それにしても何の飾りもなしに死ぬのも味気ない。花束を一輪くらい買って飾っておいても罰は当たらないだろう。海に背を向け、バスの中を後にする。ごみ山の外に置いてあった自転車に飛び乗り、近所の花屋までペダルを動かした。向かっている途中、ごみ山近くの住宅地の中の表札にたまたま雨口の名前があった。近所だから犯行がしやすかったのだろうか。まあ今更犯行の経緯を考えたところでなんだという話だが。

 花屋で適当に花が生けられている花束を二千円程度で購入し、ついでにコンビニでマッチを購入した。花束とマッチを携帯する男子中学生はおそらくこの町で俺だけだろう。

 ごみ山に戻るのにそんなに時間はかからなかった。何度も来ている道なだけあって慣れもあるだろうが。

 バスの中に戻ると、そこにはさっきと変わらず海がつながれている。当たり前の事実なのにどこかホッとした。

 ガソリンのタンクを手に持ち、バス内にトポトポと音を立てながらまいていく。まるで規模の大きな床掃除をしている気分だった。けれども、まかれているのは水ではなくガソリン。鼻を刺すような臭いがバス中に充満し、思わず頭がくらくらした。

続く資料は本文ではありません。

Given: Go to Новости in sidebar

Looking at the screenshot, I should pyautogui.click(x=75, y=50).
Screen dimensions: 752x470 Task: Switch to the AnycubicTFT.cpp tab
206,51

自分にも、海にも念入りにまき、ギトギトとした感触は気持ちいいとは言い難かった。全ての中身を消費し終えたあと、タンクを乱雑に床へと投げ捨て、海の横に座り込んだ、

 とてつもない脱力感に襲われ、動く気は完全に失せた。聞こえるのは細瀬川の苦しそうな吐息だけだ。その状況が妙に心地よくて、しばらくはこのままでいたいと思った。

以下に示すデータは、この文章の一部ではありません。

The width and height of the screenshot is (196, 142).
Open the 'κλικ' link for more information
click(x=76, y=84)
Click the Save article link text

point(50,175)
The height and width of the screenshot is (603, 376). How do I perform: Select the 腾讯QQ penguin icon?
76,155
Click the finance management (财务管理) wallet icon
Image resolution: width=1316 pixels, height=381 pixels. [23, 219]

 けれども、その状況は、わずか五分で終わりを告げた。

 始まりは重い鉄の音だった。その音がバスのドアが開く音だと気が付くのに少しだけ時間がかかった。

 冷静に考えるべきだった。

 雨口に、同い年の男子生徒を拉致監禁する力なんてないことを。

「誰だい? 君は」

 身長百八十はあるであろう白髪の男はそう言った。

「え……」

「なんだい、この臭い。私はまだ、まいちゃいないよ?」

 男は無表情のまま詰め寄ってくる。怒りをあらわにしてくれた方がどれだけましだろう。そんなことを考えている暇もなく、男は距離を縮めていく。

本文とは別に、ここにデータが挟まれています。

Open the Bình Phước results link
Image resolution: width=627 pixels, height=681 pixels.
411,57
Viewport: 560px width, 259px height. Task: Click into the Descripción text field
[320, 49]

「まだこの子の爪しかはがしていないんだ。まだまだあるんだよ。目も。鼻も。耳も。歯も。足の指も。手の指も。あそこも。足首も。手首も。右腕も。左腕も。右足も。左足も。髪の毛も。まだなんだよ。最後の最後に首を落とすまで、終われないんだよ。殺せないんだよ。なのに何だい君は。誰だい君は。娘の知り合いか? いや、違うなあ。その顔。どこかで見たぞ。思いだした。思い出したぞ」

 男との距離がわずか数センチにまで近づいた。そのまま男の両手がそっと俺の首に、何かにすがるように寄ってくる。唐突な出来事が続き、何も言葉を発することができないまま、男の両手は、きゅっと、俺の首を絞め上げる。

 徐々に閉まっていく男の手に対し、何の抵抗もできないまま、かはっかはっと声が漏れる。

怖い。怖い。怖い。

胸の底から湧き出る恐怖心に、体は支配されていた。

「そうだ。そうだ。君もこうするべきだったんだ。この男だけでなく、君も」

 この男が何を言っているか理解できないが、一つわかったことがある。

雨口真理亜は、犯人ではない。犯人はこの男だ。

「君もこのろくでなしと、同じ目に合わせてやる」

 とうとう意識が遠のきつつあったとき、パトカーのサイレンの音が聞こえた。

「細瀬川海君を開放しろ! いるのはわかっているんだ!」

 そのまま俺の視界は闇に落ちた。